NVIDIA/nvidia-container-runtime

Support for RHEL8.4 (ppc64le)

mgiessing opened this issue · 11 comments

Hi, is there an estimated date when support for rhel8.4 will be there?

Thanks!

Hi @mgiessing. Do you mean from a packaging perspective? Have you tried to use the RHEL8.3 (or centos8) packages?

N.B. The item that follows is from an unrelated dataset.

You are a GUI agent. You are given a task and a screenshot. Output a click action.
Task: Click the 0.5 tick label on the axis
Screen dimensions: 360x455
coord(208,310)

Yes, I mean from a packaging as well as functional perspective. If I try to replace $distribution (which is rhel8.4) with rhel8.3 here:

distribution=$(. /etc/os-release;echo $ID$VERSION_ID)
curl -s -L https://nvidia.github.io/nvidia-container-runtime/$distribution/nvidia-container-runtime.repo | sudo tee /etc/yum.repos.d/nvidia-container-runtime.repo
sudo yum install -y nvidia-container-runtime-hook

I can install the runtime hook, but encounter this error:

[root@p630-met1 ~]# docker run --rm docker.io/nvidia/cuda-ppc64le:11.3.1-runtime-ubi8 nvidia-smi
Emulate Docker CLI using podman. Create /etc/containers/nodocker to quiet msg.
Error: OCI runtime error: container_linux.go:367: starting container process caused: process_linux.go:495: container init caused: Running hook #0:: error running hook: exit status 1, stdout: , stderr: nvidia-container-cli: ldcache error: process /sbin/ldconfig terminated with signal 4

Using a RHEL8.3 (bare-metal) distribution works fine.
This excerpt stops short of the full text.